## [Task statement]
Copy out each of the following records verbatim, reproducing every line without any change.

## [Dataset excerpts]
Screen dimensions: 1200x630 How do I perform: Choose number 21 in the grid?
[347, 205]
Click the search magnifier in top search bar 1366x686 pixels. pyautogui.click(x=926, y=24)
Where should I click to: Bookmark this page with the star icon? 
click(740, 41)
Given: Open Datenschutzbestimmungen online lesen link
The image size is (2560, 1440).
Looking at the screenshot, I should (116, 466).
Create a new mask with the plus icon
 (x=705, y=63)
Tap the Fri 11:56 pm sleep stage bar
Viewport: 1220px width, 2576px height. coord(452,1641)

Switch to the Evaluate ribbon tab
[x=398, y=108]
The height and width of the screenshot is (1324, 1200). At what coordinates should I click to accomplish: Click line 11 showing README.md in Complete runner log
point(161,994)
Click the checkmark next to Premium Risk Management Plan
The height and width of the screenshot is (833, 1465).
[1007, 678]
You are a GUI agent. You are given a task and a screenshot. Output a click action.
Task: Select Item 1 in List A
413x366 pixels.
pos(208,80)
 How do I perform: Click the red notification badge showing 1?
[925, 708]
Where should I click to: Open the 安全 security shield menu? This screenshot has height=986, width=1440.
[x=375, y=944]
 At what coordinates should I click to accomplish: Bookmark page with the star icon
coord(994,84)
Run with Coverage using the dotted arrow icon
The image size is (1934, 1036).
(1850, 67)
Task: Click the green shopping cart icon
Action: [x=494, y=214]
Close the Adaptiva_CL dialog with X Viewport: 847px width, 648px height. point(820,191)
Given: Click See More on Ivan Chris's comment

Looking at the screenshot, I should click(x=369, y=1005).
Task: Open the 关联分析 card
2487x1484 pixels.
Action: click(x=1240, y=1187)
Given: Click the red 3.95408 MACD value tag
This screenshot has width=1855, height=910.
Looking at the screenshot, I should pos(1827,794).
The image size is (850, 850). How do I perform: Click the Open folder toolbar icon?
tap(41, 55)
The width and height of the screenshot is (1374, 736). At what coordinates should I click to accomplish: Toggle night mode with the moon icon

## [Response to the exercise]
Screen dimensions: 1200x630 How do I perform: Choose number 21 in the grid?
[347, 205]
Click the search magnifier in top search bar 1366x686 pixels. pyautogui.click(x=926, y=24)
Where should I click to: Bookmark this page with the star icon? 
click(740, 41)
Given: Open Datenschutzbestimmungen online lesen link
The image size is (2560, 1440).
Looking at the screenshot, I should (116, 466).
Create a new mask with the plus icon
 (x=705, y=63)
Tap the Fri 11:56 pm sleep stage bar
Viewport: 1220px width, 2576px height. coord(452,1641)

Switch to the Evaluate ribbon tab
[x=398, y=108]
The height and width of the screenshot is (1324, 1200). At what coordinates should I click to accomplish: Click line 11 showing README.md in Complete runner log
point(161,994)
Click the checkmark next to Premium Risk Management Plan
The height and width of the screenshot is (833, 1465).
[1007, 678]
You are a GUI agent. You are given a task and a screenshot. Output a click action.
Task: Select Item 1 in List A
413x366 pixels.
pos(208,80)
 How do I perform: Click the red notification badge showing 1?
[925, 708]
Where should I click to: Open the 安全 security shield menu? This screenshot has height=986, width=1440.
[x=375, y=944]
 At what coordinates should I click to accomplish: Bookmark page with the star icon
coord(994,84)
Run with Coverage using the dotted arrow icon
The image size is (1934, 1036).
(1850, 67)
Task: Click the green shopping cart icon
Action: [x=494, y=214]
Close the Adaptiva_CL dialog with X Viewport: 847px width, 648px height. point(820,191)
Given: Click See More on Ivan Chris's comment

Looking at the screenshot, I should click(x=369, y=1005).
Task: Open the 关联分析 card
2487x1484 pixels.
Action: click(x=1240, y=1187)
Given: Click the red 3.95408 MACD value tag
This screenshot has width=1855, height=910.
Looking at the screenshot, I should pos(1827,794).
The image size is (850, 850). How do I perform: Click the Open folder toolbar icon?
tap(41, 55)
The width and height of the screenshot is (1374, 736). At what coordinates should I click to accomplish: Toggle night mode with the moon icon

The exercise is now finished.